### [Task brief]
Copy out word for word the lines running from the one containing "Locate an element on the screen. Image" up to and including the one containing "the downward-pointing chevron", and leave the pictures out of your answer.

### [Record excerpts]
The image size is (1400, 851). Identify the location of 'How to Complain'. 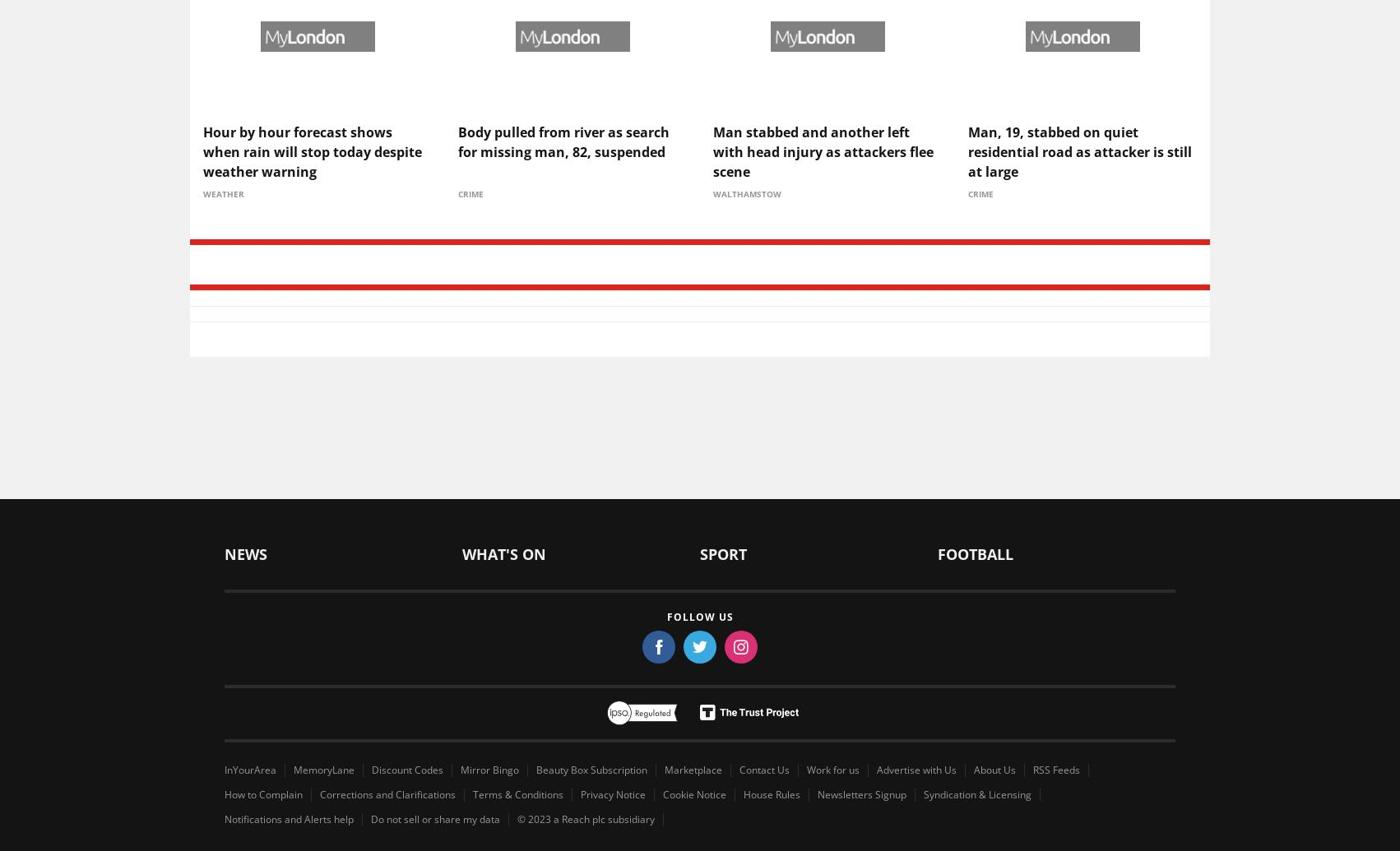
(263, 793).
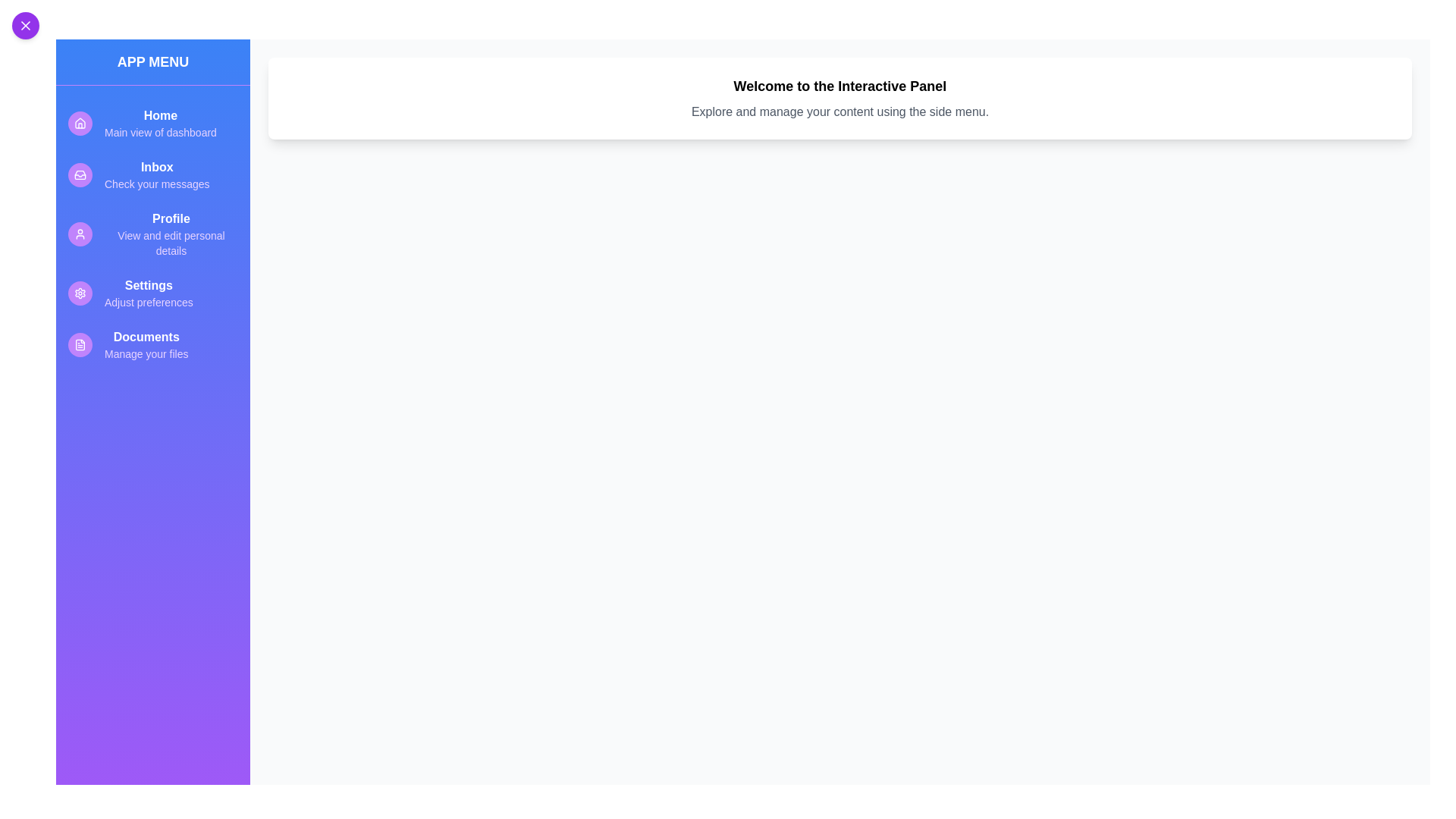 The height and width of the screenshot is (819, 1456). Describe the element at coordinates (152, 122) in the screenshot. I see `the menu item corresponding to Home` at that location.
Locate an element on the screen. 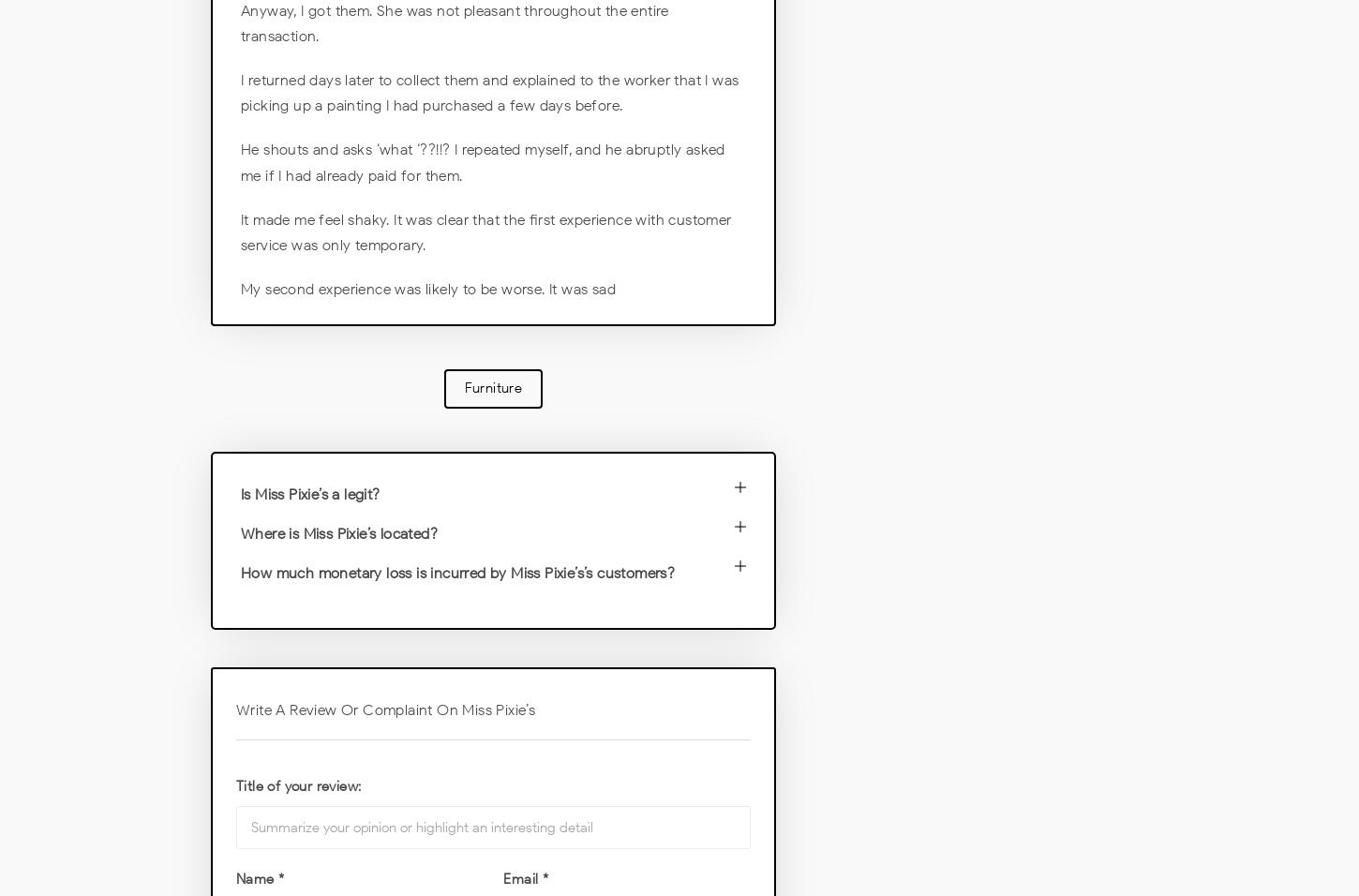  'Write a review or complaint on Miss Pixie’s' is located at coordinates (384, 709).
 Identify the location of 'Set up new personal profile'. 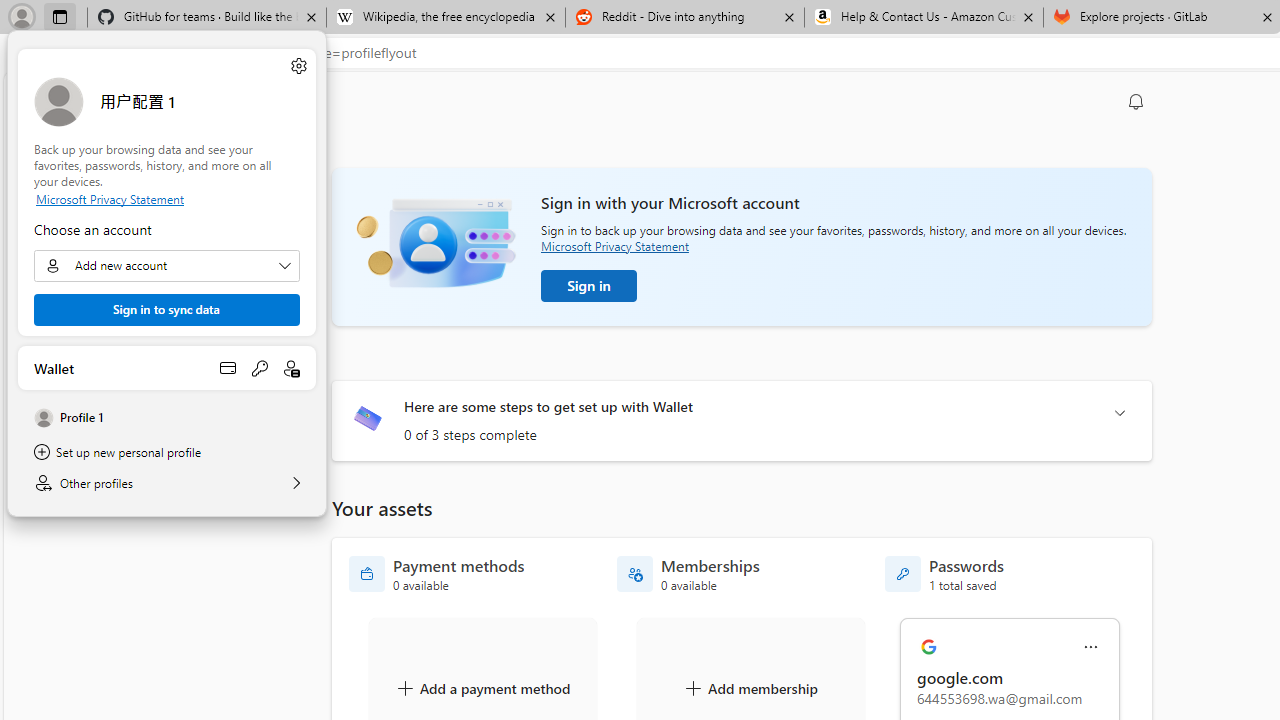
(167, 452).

==

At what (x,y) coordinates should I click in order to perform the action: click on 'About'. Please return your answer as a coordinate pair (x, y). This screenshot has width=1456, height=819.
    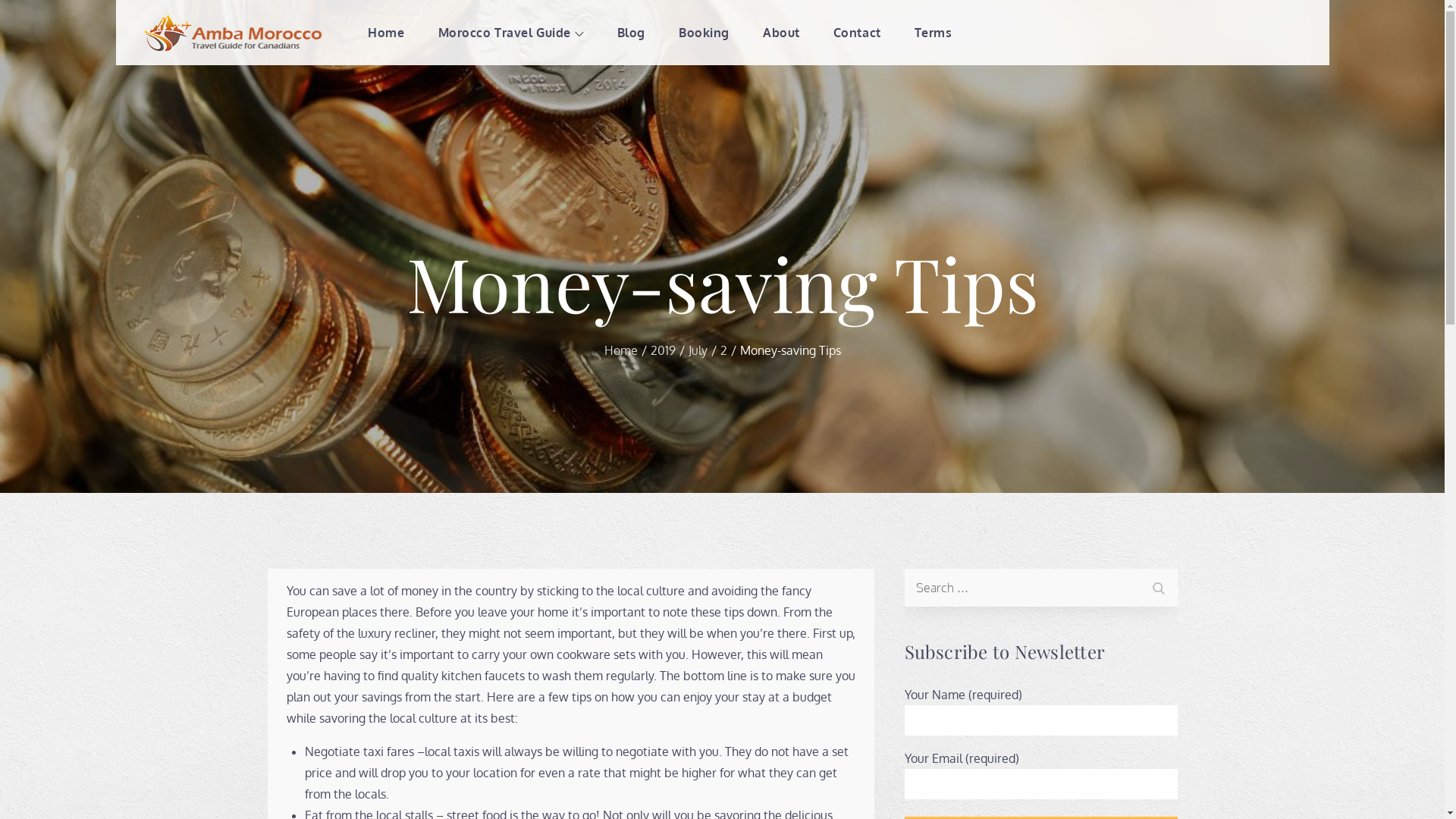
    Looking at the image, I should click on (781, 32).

--

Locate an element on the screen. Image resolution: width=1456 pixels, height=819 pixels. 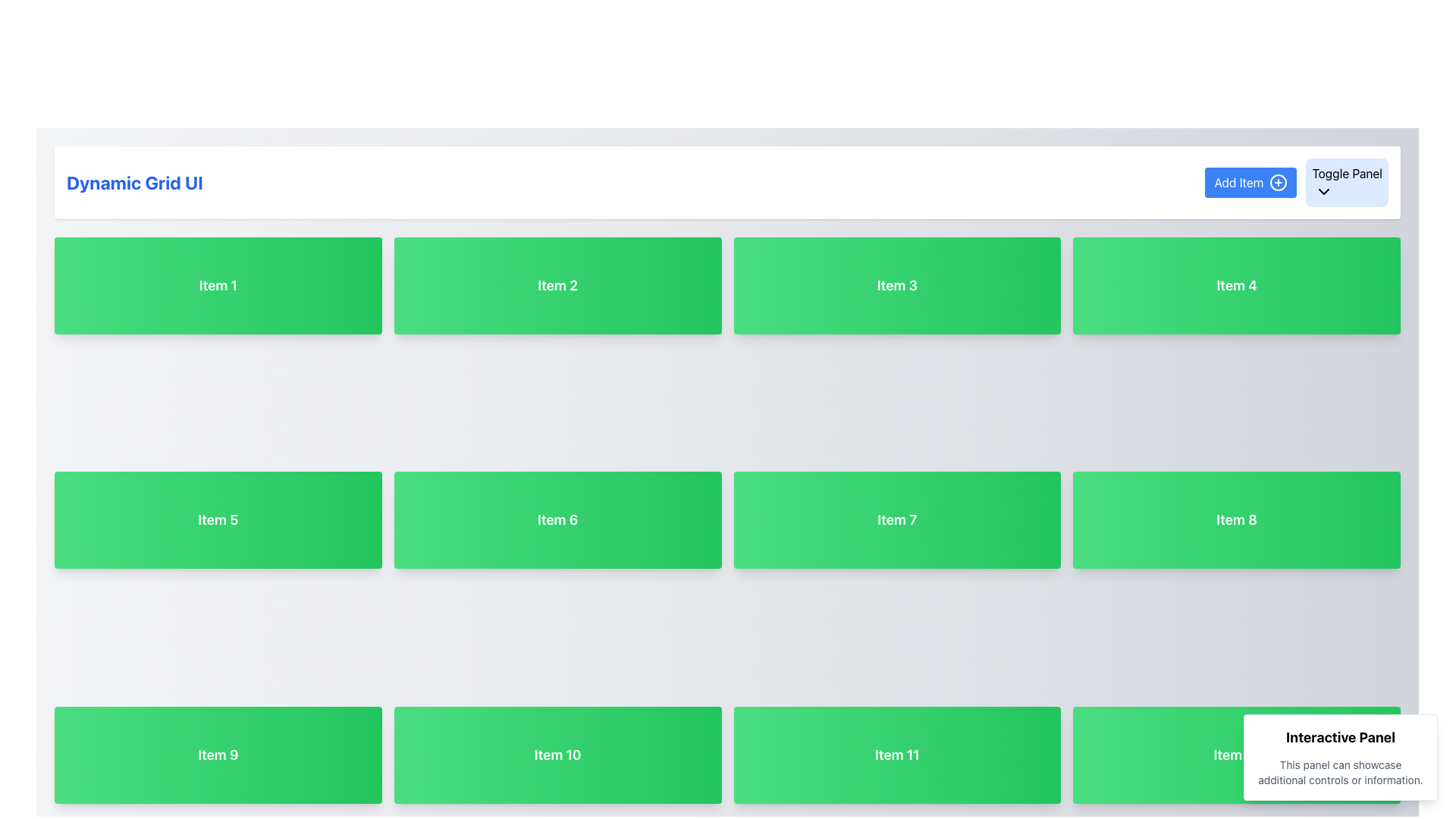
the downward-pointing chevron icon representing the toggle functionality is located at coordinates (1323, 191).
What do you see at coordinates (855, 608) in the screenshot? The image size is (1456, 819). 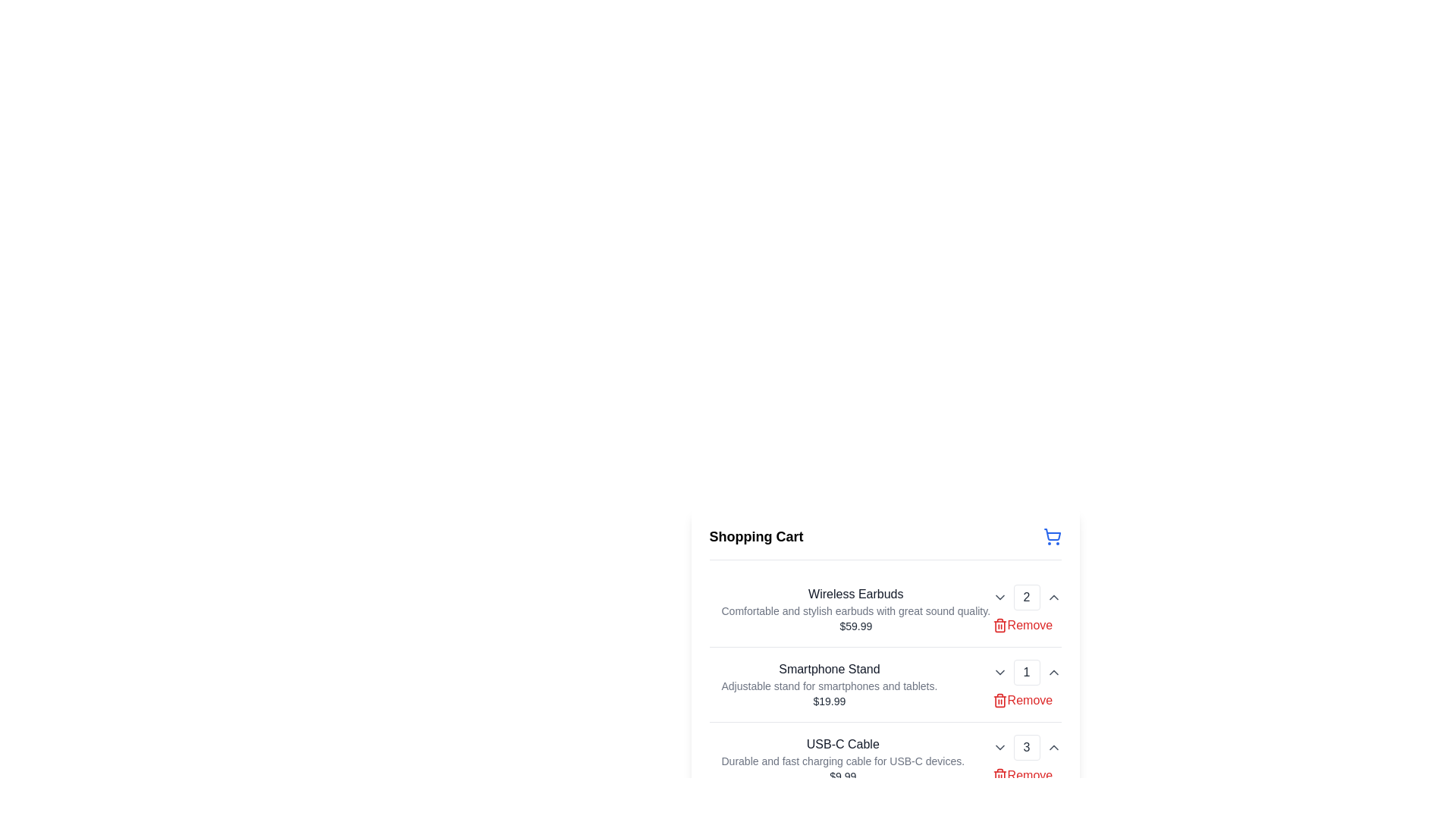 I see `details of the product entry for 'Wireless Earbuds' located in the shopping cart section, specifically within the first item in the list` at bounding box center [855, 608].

### [Solution to the problem]
Locate an element on the screen. Image resolution: width=1456 pixels, height=819 pixels. 
the downward-pointing chevron icon representing the toggle functionality is located at coordinates (1323, 191).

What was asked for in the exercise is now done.